Be a Supporter!

TimTim

Main News Favorites Reviews Stats 31 Fans
Follow Tim

Contact Info / Websites

Entry #6

Random Outages

2012-08-20 16:00:29 by Tim

Some of you may have noticed that there were some unplanned outages in the last few weeks. After quite a bit of troubleshooting the issue has been resolved. Before getting to the problem and the eventual solution, here is a little background information.

Newgrounds uses a single-master/multilple-slave database configuration wherein nearly all read queries are handled by the slaves leaving the master to handle only the write queries. In this setup, once the queries are written to the master database, they are then propagated down to the slaves. As long as the slaves are able to keep up with both the requests from the webservers and the updates from the master database, everything works very well.
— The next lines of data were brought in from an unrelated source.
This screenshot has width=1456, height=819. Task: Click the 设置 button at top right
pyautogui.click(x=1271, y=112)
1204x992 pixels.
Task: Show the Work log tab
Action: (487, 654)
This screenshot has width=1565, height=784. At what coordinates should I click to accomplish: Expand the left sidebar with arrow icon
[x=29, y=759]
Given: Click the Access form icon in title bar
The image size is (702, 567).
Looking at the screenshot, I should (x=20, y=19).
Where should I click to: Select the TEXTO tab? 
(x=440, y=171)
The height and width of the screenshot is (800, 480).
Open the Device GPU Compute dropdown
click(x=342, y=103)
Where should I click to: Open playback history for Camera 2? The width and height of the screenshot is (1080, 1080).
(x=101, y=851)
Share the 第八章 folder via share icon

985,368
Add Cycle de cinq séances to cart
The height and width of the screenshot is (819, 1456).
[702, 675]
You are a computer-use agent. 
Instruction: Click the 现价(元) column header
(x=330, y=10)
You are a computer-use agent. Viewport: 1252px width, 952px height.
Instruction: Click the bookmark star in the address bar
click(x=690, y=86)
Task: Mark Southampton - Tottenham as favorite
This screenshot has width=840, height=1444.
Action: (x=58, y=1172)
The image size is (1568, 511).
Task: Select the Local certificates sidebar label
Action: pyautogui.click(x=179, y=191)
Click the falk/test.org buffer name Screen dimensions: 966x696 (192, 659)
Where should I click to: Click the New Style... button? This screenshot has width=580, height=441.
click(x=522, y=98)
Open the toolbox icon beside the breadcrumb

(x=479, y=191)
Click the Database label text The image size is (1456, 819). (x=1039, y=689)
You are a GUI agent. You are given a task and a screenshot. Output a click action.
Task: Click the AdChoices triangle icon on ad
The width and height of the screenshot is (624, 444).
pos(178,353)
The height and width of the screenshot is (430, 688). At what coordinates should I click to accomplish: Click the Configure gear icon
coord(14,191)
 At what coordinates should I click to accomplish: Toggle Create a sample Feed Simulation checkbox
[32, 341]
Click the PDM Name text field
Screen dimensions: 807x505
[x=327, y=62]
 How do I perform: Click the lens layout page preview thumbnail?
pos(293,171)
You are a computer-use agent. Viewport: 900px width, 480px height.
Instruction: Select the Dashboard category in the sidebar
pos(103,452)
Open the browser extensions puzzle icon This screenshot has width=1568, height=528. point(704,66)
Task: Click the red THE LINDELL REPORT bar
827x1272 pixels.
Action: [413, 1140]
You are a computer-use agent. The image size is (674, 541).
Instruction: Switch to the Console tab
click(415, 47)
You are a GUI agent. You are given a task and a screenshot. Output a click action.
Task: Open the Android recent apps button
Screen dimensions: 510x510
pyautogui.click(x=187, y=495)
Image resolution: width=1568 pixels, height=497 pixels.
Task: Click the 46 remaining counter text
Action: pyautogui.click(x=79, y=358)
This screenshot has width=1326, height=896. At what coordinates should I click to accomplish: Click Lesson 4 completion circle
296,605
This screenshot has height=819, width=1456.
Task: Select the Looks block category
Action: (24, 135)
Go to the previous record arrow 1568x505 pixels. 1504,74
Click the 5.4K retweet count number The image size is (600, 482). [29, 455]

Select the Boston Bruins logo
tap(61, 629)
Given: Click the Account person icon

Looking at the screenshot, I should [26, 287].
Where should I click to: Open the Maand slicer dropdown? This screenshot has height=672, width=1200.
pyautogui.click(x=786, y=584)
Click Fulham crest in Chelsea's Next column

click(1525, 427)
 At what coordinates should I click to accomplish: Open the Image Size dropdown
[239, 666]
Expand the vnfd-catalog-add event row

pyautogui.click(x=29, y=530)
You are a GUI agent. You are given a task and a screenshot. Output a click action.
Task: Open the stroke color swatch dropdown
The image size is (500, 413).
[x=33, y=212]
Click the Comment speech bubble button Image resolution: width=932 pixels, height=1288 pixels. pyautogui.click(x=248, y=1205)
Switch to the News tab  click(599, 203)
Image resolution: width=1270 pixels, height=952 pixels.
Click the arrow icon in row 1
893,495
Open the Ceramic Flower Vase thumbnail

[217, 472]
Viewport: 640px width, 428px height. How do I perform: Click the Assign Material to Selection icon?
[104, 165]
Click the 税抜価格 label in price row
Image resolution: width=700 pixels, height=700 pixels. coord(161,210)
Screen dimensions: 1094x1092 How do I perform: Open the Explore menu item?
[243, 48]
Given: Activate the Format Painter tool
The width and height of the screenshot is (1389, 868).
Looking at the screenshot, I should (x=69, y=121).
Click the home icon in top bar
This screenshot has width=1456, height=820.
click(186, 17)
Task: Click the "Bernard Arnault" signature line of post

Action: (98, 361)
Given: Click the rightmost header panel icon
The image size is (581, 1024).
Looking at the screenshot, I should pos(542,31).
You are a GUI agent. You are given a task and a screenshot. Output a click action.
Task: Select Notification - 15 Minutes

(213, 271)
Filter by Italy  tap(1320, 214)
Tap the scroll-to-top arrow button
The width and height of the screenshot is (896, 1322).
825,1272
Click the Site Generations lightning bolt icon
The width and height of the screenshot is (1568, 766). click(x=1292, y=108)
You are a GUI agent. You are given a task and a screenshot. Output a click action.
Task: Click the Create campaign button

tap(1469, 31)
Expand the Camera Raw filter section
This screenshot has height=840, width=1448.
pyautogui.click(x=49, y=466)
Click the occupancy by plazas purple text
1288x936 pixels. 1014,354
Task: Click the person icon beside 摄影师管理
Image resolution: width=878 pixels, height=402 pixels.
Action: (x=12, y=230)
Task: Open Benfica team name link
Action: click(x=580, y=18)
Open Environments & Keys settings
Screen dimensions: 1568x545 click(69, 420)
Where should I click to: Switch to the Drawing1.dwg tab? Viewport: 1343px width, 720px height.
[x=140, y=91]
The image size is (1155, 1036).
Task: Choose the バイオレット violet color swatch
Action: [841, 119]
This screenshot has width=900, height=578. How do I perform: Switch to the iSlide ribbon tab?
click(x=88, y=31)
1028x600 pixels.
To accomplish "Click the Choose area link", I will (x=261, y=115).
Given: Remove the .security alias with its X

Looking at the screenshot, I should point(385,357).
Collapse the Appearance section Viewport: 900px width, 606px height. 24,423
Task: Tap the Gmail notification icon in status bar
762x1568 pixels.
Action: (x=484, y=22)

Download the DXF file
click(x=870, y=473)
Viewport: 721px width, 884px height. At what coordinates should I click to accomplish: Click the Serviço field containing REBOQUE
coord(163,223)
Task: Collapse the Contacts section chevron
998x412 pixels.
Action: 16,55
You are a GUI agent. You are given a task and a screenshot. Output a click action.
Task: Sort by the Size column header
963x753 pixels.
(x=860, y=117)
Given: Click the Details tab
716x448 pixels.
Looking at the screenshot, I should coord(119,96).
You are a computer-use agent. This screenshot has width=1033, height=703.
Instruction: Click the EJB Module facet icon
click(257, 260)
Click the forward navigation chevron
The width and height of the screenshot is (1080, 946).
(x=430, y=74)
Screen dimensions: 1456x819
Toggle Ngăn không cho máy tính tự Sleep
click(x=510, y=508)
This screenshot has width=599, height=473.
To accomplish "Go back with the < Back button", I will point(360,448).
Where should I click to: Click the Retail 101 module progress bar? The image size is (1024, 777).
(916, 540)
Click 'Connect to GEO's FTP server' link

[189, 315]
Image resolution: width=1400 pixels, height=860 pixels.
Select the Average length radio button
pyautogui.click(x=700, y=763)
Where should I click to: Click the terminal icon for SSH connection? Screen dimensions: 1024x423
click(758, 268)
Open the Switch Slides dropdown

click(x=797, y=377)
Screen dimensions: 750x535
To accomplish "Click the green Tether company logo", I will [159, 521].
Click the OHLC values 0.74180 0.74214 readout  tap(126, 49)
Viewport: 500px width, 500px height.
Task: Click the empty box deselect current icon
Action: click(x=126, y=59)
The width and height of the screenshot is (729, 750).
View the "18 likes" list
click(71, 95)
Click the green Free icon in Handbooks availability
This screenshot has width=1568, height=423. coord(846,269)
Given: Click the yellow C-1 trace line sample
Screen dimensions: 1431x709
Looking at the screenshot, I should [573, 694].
It is when they get behind that problems can arise.

A few weeks ago, we began to see the database slaves getting substantially behind the master. This would be noticeable on the site in situations such as posting to a forum then being unable to see the post when the page was refreshed. In this example, upon submitting the post it would be written to the master database, but when the view page requested data from the slave, that post had not yet been propagated to the slave. The resulting page would be based on data that was up to several hours old.

This problem came out of nowhere and was rather unsettling. There was nothing popping up in the logs nor any substantial increase in system load. We began to look into optimizing scripts, updating the database software and even considered upgrading some of the hardware as nothing seemed to have any effect. Then came the outage on 8/8/12. This was rather significant as the site failed completely as opposed to merely running on old data. When I was putting everything back together, the slaves had to be completely cleared of data in preparation for a full import. It was then that I noticed the mysql process using up a large amount of system resources all while not actually hosting a database. This was clearly not a problem with the master/slave relationship, but rather a problem with mysql in general, or so I thought.

Upon further digging, it turns out that we had been hit by the leap-second bug. The problem was actually with the kernel and had nothing to do with mysql. While this had caused some major outages across the net on July 1st, it didn't seem to affect us immediately, instead occurring seemingly at random over the next several weeks. The quick fix is comically simple (date -s "`date`"), basically just setting the date to the current system date or to put it another way, poking the system clock with a stick. The permanent fix is to update the kernel which will be taken care of over the coming weeks. The effect was immediate and has completely solved the problem.

Anyway, back at it...


Comments

You must be logged in to comment on this post.


supergandhi64supergandhi64

2013-11-26 09:55:36

IF U WERE KILLED TOMORROW, I WOULDNT GO 2 UR FUNERAL CUZ ID B N JAIL 4 KILLIN DA PERSON THAT KILLED U!
......__________________
...../_==o;;;;;;;;______[]
.....), ---.(_(__) /
....// (..) ), ----"
...//___//
..//___//
WE TRUE HOMIES
WE RIDE TOGETHER
WE DIE TOGETHER

send this GUN to everyone you care about including me if you care. C how many times you get this, if you get a 13 your A TRUE HOMIE


mandogmandog

2013-06-02 15:59:20

On other news I found the shuttle from drexelshaft http://web.archive.org/web/20020605055850/http ://www.drexelshaft.com/shuttle.html


CyberdevilCyberdevil

2013-02-07 08:22:30

Not that I understand exactly how the problem was solved or exactly what it was, but it's good to hear that things will be back to normal again!


VicariousEVicariousE

2012-11-20 04:39:49

I had a boat and roof outage due to hurricane sandy. Customer support was many miles away.


daethdraindaethdrain

2012-11-02 19:21:45

I had a power outage due to hurricane sandy


LuwanoLuwano

2012-08-21 21:39:11

Wow, you explained that so well that even I understood it. You are a good story teller by the way and should post more interesting stories if you find some time between the more important stuff you do for NG, of course. I always wondered if AOL ever got back to you again. lol


VicariousEVicariousE

2012-08-21 04:18:16

Good after action report. Most of the remaining issues seem to be software: missing pages and links, search fields and maturity rating filters on all result pages.... I had a list, but it seems the initial birthing pains are finally behind us - good show!


JonasJonas

2012-08-20 19:15:37

Tim, there's very few problems that can't be resolved with proper application of stick.


VidGameDudeVidGameDude

2012-08-20 17:30:32

Newgrounds runs on an s/m program?
oh you guys and your subliminal coding systems.
But on serious note, it's great the problem was resolved, thanks for the quick and diligent fix.


SteranceSterance

2012-08-20 17:21:26

well played tim. sometimes its as simple as a missing semicolon at the end of your structure... or something like that


LokiLoki

2012-08-20 17:01:50

Tim is the best chef / server engineer ever.


MiaMia

2012-08-20 16:40:13

Interesting. I noticed unpublishing projects is now here!